RECORDS FOR THIS TASK: Begin

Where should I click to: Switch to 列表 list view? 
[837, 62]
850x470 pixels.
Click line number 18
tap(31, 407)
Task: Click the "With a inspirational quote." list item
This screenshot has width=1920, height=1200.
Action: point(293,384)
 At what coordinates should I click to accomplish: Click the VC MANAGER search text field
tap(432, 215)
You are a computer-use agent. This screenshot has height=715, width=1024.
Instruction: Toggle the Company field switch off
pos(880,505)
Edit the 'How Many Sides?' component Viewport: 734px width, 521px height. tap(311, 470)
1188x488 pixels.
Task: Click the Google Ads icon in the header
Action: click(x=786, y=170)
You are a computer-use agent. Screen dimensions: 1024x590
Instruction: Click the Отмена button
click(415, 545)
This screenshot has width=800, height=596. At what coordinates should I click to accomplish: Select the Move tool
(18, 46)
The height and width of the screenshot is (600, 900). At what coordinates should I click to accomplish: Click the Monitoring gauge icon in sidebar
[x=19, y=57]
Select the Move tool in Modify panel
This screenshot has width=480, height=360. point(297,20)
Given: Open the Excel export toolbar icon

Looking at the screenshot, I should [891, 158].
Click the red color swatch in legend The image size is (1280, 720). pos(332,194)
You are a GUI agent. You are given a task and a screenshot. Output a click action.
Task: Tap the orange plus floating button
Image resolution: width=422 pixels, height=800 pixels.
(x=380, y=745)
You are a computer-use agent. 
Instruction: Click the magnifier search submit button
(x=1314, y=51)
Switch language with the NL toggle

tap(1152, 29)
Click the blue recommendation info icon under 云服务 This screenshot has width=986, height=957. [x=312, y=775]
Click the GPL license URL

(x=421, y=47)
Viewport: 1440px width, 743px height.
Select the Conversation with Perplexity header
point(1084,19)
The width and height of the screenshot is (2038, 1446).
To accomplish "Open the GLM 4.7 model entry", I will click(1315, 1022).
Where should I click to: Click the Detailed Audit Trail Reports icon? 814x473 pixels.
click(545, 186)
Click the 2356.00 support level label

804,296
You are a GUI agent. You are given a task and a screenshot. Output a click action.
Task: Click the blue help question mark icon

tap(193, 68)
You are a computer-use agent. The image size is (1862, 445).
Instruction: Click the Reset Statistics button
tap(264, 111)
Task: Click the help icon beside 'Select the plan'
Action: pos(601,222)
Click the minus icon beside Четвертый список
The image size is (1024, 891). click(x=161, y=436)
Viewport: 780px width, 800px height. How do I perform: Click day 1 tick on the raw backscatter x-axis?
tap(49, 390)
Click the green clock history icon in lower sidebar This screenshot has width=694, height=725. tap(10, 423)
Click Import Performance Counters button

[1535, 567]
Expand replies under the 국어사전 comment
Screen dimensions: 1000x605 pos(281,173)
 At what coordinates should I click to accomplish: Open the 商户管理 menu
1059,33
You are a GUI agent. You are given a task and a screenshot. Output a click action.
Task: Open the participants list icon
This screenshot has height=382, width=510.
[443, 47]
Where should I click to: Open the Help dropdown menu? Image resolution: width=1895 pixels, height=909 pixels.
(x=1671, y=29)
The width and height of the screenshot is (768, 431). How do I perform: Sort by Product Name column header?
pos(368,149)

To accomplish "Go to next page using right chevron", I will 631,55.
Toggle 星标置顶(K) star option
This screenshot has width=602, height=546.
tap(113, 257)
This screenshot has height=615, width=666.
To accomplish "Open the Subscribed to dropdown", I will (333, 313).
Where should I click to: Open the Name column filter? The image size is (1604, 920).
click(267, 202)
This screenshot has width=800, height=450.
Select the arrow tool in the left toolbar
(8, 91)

RECORDS FOR THIS TASK: End

PROBLEM DESCRIPTION => Looking at the entries above, copy out every line in which "agent" occurs.

SOLUTION FOR THIS TASK =>
You are a computer-use agent. This screenshot has height=715, width=1024.
You are a computer-use agent. Screen dimensions: 1024x590
You are a GUI agent. You are given a task and a screenshot. Output a click action.
You are a computer-use agent. 
You are a GUI agent. You are given a task and a screenshot. Output a click action.
You are a computer-use agent. The image size is (1862, 445).
You are a GUI agent. You are given a task and a screenshot. Output a click action.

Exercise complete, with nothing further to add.